- [EXERCISE]
This exercise calls for an exact copy of the listing below.
Segment Start: EXTRACTED RECORDS
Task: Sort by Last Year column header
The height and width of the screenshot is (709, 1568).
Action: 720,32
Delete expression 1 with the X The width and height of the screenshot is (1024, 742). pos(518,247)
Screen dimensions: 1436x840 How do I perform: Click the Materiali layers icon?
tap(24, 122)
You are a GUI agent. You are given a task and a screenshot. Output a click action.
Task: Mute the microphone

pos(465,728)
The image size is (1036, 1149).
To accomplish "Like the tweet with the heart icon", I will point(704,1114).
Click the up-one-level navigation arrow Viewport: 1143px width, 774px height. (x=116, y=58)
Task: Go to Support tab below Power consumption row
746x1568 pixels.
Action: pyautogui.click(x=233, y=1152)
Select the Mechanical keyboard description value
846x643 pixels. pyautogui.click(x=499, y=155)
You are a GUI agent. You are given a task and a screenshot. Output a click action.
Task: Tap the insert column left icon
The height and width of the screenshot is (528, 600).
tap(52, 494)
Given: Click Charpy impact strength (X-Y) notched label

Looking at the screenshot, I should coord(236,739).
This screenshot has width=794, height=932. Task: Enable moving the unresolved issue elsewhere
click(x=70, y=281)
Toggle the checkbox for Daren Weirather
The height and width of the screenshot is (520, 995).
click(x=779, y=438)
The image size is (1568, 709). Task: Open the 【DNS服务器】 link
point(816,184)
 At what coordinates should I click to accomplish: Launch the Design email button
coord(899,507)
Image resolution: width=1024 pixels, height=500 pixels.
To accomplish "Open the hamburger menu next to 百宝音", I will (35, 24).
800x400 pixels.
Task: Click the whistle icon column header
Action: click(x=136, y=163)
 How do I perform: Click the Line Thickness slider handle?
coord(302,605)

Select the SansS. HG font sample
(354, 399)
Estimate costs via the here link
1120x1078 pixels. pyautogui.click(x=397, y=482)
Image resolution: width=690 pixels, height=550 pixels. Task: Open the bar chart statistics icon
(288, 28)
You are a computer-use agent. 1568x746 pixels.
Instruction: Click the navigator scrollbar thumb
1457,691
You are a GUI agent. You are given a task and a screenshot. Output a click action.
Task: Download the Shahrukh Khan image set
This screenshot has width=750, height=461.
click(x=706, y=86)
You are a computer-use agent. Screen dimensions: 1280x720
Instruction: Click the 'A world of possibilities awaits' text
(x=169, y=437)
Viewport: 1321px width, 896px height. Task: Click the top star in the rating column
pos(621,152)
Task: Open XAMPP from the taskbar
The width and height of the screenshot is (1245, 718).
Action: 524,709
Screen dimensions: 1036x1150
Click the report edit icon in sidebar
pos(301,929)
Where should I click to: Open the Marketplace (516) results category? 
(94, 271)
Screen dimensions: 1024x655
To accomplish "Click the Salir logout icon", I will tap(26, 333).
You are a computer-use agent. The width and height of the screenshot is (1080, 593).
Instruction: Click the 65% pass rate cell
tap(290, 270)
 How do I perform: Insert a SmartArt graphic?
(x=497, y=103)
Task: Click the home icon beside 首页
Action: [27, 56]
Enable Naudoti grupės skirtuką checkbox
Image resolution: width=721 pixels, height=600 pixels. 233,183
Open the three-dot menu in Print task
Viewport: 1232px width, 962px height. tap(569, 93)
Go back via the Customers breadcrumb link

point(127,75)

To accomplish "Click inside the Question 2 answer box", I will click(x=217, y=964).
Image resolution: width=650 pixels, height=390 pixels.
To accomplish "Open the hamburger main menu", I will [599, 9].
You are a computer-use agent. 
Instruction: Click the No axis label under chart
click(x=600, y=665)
Segment End: EXTRACTED RECORDS
- [EXERCISE ANSWER]
Task: Sort by Last Year column header
The height and width of the screenshot is (709, 1568).
Action: 720,32
Delete expression 1 with the X The width and height of the screenshot is (1024, 742). pos(518,247)
Screen dimensions: 1436x840 How do I perform: Click the Materiali layers icon?
tap(24, 122)
You are a GUI agent. You are given a task and a screenshot. Output a click action.
Task: Mute the microphone

pos(465,728)
The image size is (1036, 1149).
To accomplish "Like the tweet with the heart icon", I will point(704,1114).
Click the up-one-level navigation arrow Viewport: 1143px width, 774px height. (x=116, y=58)
Task: Go to Support tab below Power consumption row
746x1568 pixels.
Action: pyautogui.click(x=233, y=1152)
Select the Mechanical keyboard description value
846x643 pixels. pyautogui.click(x=499, y=155)
You are a GUI agent. You are given a task and a screenshot. Output a click action.
Task: Tap the insert column left icon
The height and width of the screenshot is (528, 600).
tap(52, 494)
Given: Click Charpy impact strength (X-Y) notched label

Looking at the screenshot, I should coord(236,739).
This screenshot has width=794, height=932. Task: Enable moving the unresolved issue elsewhere
click(x=70, y=281)
Toggle the checkbox for Daren Weirather
The height and width of the screenshot is (520, 995).
click(x=779, y=438)
The image size is (1568, 709). Task: Open the 【DNS服务器】 link
point(816,184)
 At what coordinates should I click to accomplish: Launch the Design email button
coord(899,507)
Image resolution: width=1024 pixels, height=500 pixels.
To accomplish "Open the hamburger menu next to 百宝音", I will (35, 24).
800x400 pixels.
Task: Click the whistle icon column header
Action: click(x=136, y=163)
 How do I perform: Click the Line Thickness slider handle?
coord(302,605)

Select the SansS. HG font sample
(354, 399)
Estimate costs via the here link
1120x1078 pixels. pyautogui.click(x=397, y=482)
Image resolution: width=690 pixels, height=550 pixels. Task: Open the bar chart statistics icon
(288, 28)
You are a computer-use agent. 1568x746 pixels.
Instruction: Click the navigator scrollbar thumb
1457,691
You are a GUI agent. You are given a task and a screenshot. Output a click action.
Task: Download the Shahrukh Khan image set
This screenshot has width=750, height=461.
click(x=706, y=86)
You are a computer-use agent. Screen dimensions: 1280x720
Instruction: Click the 'A world of possibilities awaits' text
(x=169, y=437)
Viewport: 1321px width, 896px height. Task: Click the top star in the rating column
pos(621,152)
Task: Open XAMPP from the taskbar
The width and height of the screenshot is (1245, 718).
Action: 524,709
Screen dimensions: 1036x1150
Click the report edit icon in sidebar
pos(301,929)
Where should I click to: Open the Marketplace (516) results category? 
(94, 271)
Screen dimensions: 1024x655
To accomplish "Click the Salir logout icon", I will tap(26, 333).
You are a computer-use agent. The width and height of the screenshot is (1080, 593).
Instruction: Click the 65% pass rate cell
tap(290, 270)
 How do I perform: Insert a SmartArt graphic?
(x=497, y=103)
Task: Click the home icon beside 首页
Action: [27, 56]
Enable Naudoti grupės skirtuką checkbox
Image resolution: width=721 pixels, height=600 pixels. 233,183
Open the three-dot menu in Print task
Viewport: 1232px width, 962px height. tap(569, 93)
Go back via the Customers breadcrumb link

point(127,75)

To accomplish "Click inside the Question 2 answer box", I will click(x=217, y=964).
Image resolution: width=650 pixels, height=390 pixels.
To accomplish "Open the hamburger main menu", I will [599, 9].
You are a computer-use agent. 
Instruction: Click the No axis label under chart
click(x=600, y=665)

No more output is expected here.